出店者はヤマトの新たな物流サービスを利用することで「何もしなくても OK」と物流業務を丸投げできる という(記者会見の資料より)

 ヤマトHDの長尾社長は会見で「EC物流も次のステージに向かっており、ヤマトグループが総力をあげてお手伝いさせていただく。宅急便のネットワークを出店者へオープン化し、配送、物流に関する新たな価値を提供する」と述べ、今後はZHDのデータ、ヤマトグループのデータを活用し、物流の効率化の後方支援も可能にする考え。出店者も含めたサスティナブルなエコシステムとしてのEC物流を提供していく。料金は分かりやすいパッケージ料金を採用して提供する。従来のヤマトグループのロジスティクス業務の枠組みと比べ簡素化する分、安価に提供していく模様だ。

 新たな物流・配送サービスは6月30日に開始するが、ZHDは12月末まで実質送料無料となるキャンペーンをヤマトグループの物流サービスを利用する出店者の商品を対象に実施して出店者の同サービスの利用を促す。

 なお、ZHDによると、同サービスの実施を発表した3月24日の翌日の同25日には、出店者からの商談の申し込み数が1000件を突破。
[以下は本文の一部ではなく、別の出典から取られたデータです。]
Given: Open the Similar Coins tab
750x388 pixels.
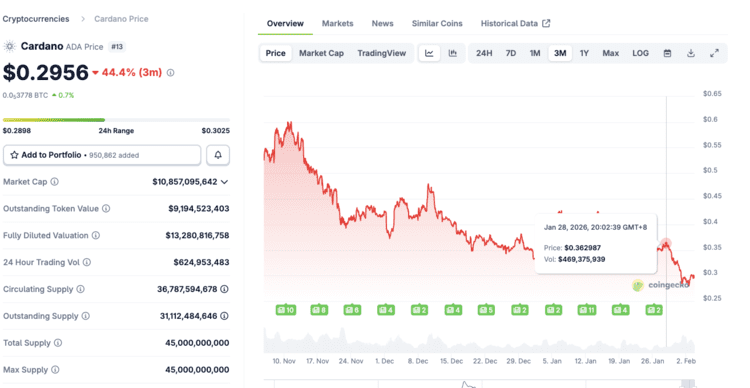Looking at the screenshot, I should 437,23.
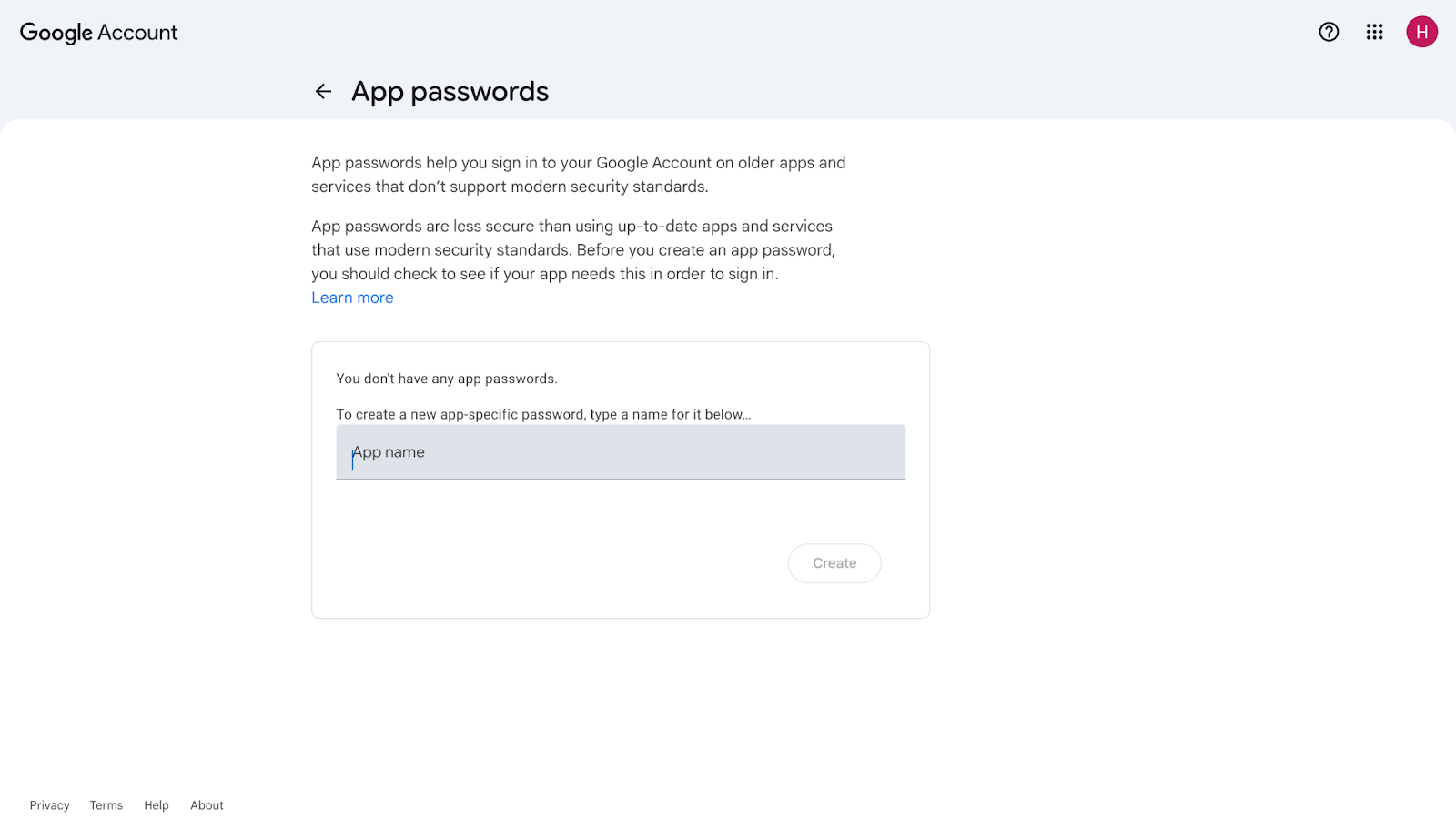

「予想を上回る驚くほど多い反響があった」(広報)としている。

自社ECサイト構築サービス提供も

 また、時期は明らかにしていないが、通販事業者向けに自社通販サイトの構築サービス「XS(クロスショッピング)エンジン」を開始する。

 継続的なシステム投資やエンジニアの確保、セキュリティへの対応についてはヤフー側が対応し、集客についてもPayPayモールにも同時出店する機能などにより利用企業はサイト運営にかかわる様々な課題やコスト負担が解消されるという。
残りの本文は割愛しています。